I hear my friend from Prince Edward Island say that I was not listening. I was listening very carefully, and I know that the farmers in Prince Edward Island are listening tonight too and still wondering when the federal government will step in and help them, as their own provincial government has done in the present crisis they are facing. They are asking if their help will come before Easter or after Easter. Hopefully it will come very soon. Whether it will be the Easter bunny or not who delivers the help to them, I am sure they certainly will need it.
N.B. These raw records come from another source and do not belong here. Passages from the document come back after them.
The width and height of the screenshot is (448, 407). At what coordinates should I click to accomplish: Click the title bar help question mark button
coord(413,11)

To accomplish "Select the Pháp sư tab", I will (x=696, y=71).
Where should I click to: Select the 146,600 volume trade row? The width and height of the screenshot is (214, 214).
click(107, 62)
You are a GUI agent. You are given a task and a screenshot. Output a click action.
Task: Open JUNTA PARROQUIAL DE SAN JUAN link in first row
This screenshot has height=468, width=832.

The farmers in western Canada are listening tonight and wondering where the solutions are. We hear the problems being raised and enunciated on both sides, but we hear the excuses being given about all the government is doing, which is a sign that it intends to do very little to help them in their present crisis.
There are two things we have to look at. One is a long term plan for farming. In my own province of Newfoundland, the farming industry is also basically neglected by governments, both federal and provincial, yet dairy farming is an extremely important, lucrative industry. We do have plenty of land for vegetable farming. We do have people growing specialty crops and doing very well, but very little attention is being paid to the agricultural industry.
If somebody comes in and wants to create a few new jobs with a call centre or some other weird and wonderful idea, governments flock in with all kinds of handouts. The fly-by-nights come in, grab the money, last a few months and then are gone. Yet our own solid industries, our own solid working people who can create all kinds of new jobs in industries like the agricultural industry, get absolutely no encouragement and no help. These things have to change. That is where the long term plan comes in.
However, the immediate plan that is needed right now is immediate action to help farmers who need help today, not tomorrow, not next month or not the month after. They are preparing now for spring planting and if these farmers do not receive help, if they do not receive a cash injection immediately, this coming year is shot. If this year is shot for them, the same thing will happen to farmers in Saskatchewan, Alberta, Manitoba and Ontario that happened to fisherfolk in rural Newfoundland. They will pack up and leave the rural areas to find work somewhere else. The primary resource, the food producing areas in the country, will die, and we know what happens when food is not produced. More than the areas die. People die also.
I will conclude with words from a song by a great Canadian singer and songwriter, Murray McLauchlan. It is called The Farmer's Song . He talks about “these days when everybody's taking so much, somebody's putting back in”. The farmer is the one putting back in and perhaps it is time we here in this great establishment recognize that.